TRECHO PARA LEITURA.
———

Fonte: Vaticano News/A Nação

Viveu durante muitos anos em Paris, onde durante toda a sua juventude passou vastas vezes, como parte integrante do movimento anticolonial nos anos sessenta e setenta, na qual participou ativamente em articulação tanto ao PAIGC como ao MPLA.

 

Antes, formara-se em Economia, fazendo parte em Portugal, dos antigos membros da Casa dos Estudantes do Império, grupo que o escritor angolano Pepetela viria a chamar, num dos seus romances, de “Geração da Utopia”, protagonistas da luta clandestina e pela adesão à luta ativa na Guiné-Bissau, Angola e Moçambique, em prol das independências das antigas colónias portuguesas em África.


Elisa Andrade também foi muito engajadas às lides do teatro e do cinema, como jovem intelectual inquieta com as questões da cultura e da identidade africanas. É na Argélia, onde está exilada, a trabalhar nas estruturas do PAICV, que conhece a cineasta Sarah Maldaror e que a convida a tomar parte na curta metragem “Monangambée” (1968), adaptação do conto “O fato completo de Lucas Matesso”, do escritor Luandino Vieira.

———

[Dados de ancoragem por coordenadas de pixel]

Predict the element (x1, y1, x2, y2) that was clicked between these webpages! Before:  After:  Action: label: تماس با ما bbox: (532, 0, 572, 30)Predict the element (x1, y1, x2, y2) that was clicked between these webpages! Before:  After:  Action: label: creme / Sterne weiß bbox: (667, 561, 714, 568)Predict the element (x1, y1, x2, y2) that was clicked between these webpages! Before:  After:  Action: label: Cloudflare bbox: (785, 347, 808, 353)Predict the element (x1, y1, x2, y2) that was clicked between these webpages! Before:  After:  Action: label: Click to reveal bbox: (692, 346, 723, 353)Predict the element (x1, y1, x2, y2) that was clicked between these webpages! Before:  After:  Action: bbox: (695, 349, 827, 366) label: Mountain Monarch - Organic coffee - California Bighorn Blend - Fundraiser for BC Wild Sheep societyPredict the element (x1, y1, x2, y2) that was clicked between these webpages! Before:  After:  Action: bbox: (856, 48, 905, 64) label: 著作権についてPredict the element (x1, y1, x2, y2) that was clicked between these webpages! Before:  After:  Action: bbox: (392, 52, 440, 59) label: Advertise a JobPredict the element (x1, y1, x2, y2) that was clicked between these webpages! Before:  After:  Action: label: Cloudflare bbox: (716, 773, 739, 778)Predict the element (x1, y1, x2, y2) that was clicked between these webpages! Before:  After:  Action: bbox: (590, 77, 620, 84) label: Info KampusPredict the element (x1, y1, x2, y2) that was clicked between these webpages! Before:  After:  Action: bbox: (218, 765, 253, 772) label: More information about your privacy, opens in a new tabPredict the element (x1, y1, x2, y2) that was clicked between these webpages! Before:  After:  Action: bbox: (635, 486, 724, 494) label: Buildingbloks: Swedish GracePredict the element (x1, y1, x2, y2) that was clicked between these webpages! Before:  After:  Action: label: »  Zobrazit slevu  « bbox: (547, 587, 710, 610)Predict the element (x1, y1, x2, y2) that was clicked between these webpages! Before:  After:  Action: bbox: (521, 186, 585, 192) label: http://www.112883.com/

———

TAREFAS A REALIZAR.
- 1) Segundo o texto sobre Elisa Andrade, de que conto é adaptação a curta-metragem “Monangambée”?
- 2) Imprima, do texto sobre Elisa Andrade, tudo desde "Antes, formara-se em" até "escritor Luandino Vieira.".

RESPOSTAS ÀS TAREFAS.
- 1) Do conto “O fato completo de Lucas Matesso”, do escritor Luandino Vieira.

- 2)
Antes, formara-se em Economia, fazendo parte em Portugal, dos antigos membros da Casa dos Estudantes do Império, grupo que o escritor angolano Pepetela viria a chamar, num dos seus romances, de “Geração da Utopia”, protagonistas da luta clandestina e pela adesão à luta ativa na Guiné-Bissau, Angola e Moçambique, em prol das independências das antigas colónias portuguesas em África.


Elisa Andrade também foi muito engajadas às lides do teatro e do cinema, como jovem intelectual inquieta com as questões da cultura e da identidade africanas. É na Argélia, onde está exilada, a trabalhar nas estruturas do PAICV, que conhece a cineasta Sarah Maldaror e que a convida a tomar parte na curta metragem “Monangambée” (1968), adaptação do conto “O fato completo de Lucas Matesso”, do escritor Luandino Vieira.